— WORK REQUEST —
Leave out the pictures and copy every record exactly.

+++

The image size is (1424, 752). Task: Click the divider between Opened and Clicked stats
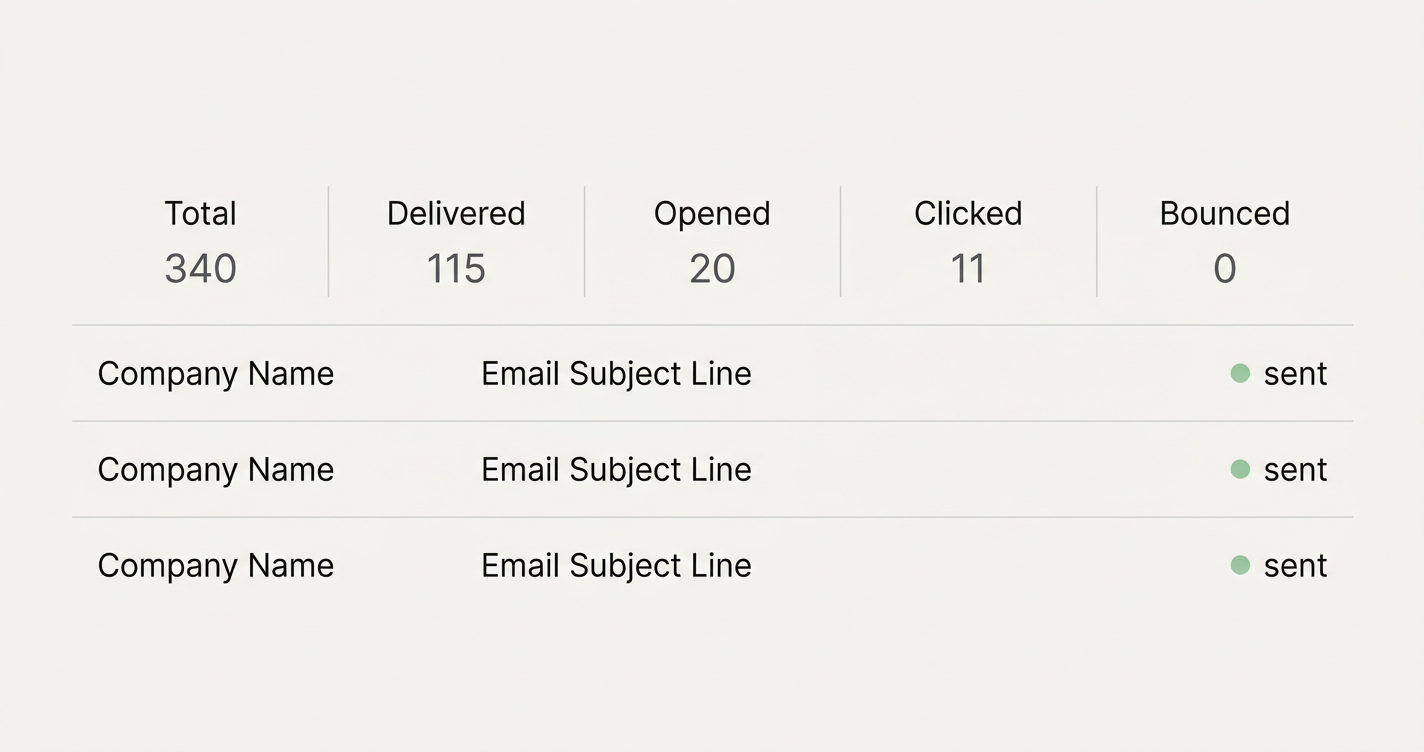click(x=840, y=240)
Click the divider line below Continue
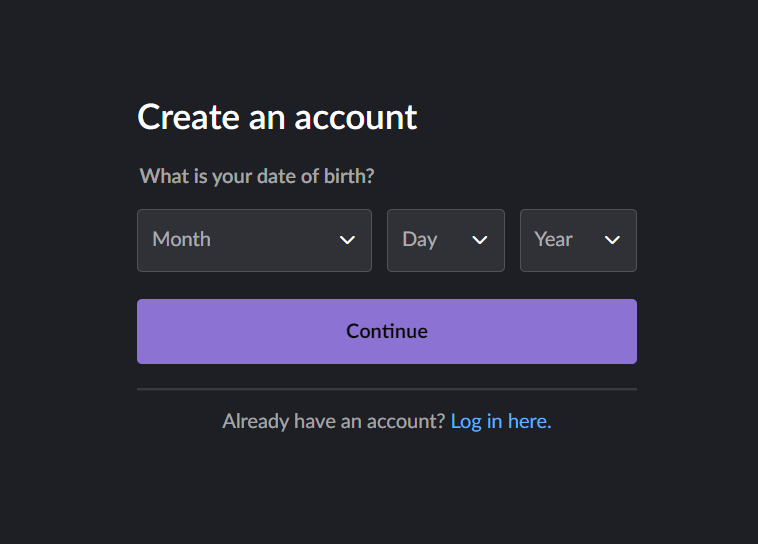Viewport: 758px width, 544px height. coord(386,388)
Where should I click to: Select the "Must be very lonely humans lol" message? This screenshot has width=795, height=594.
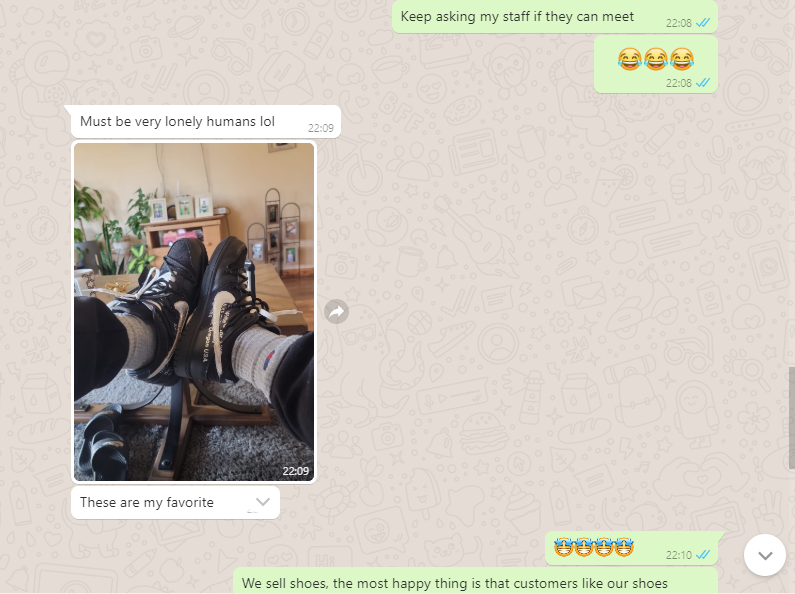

+++

— OUTPUT FOR THIS EXERCISE —
The image size is (1424, 752). Task: Click the divider between Opened and Clicked stats
click(x=840, y=240)
Click the divider line below Continue
Viewport: 758px width, 544px height. coord(386,388)
Where should I click to: Select the "Must be very lonely humans lol" message? This screenshot has width=795, height=594.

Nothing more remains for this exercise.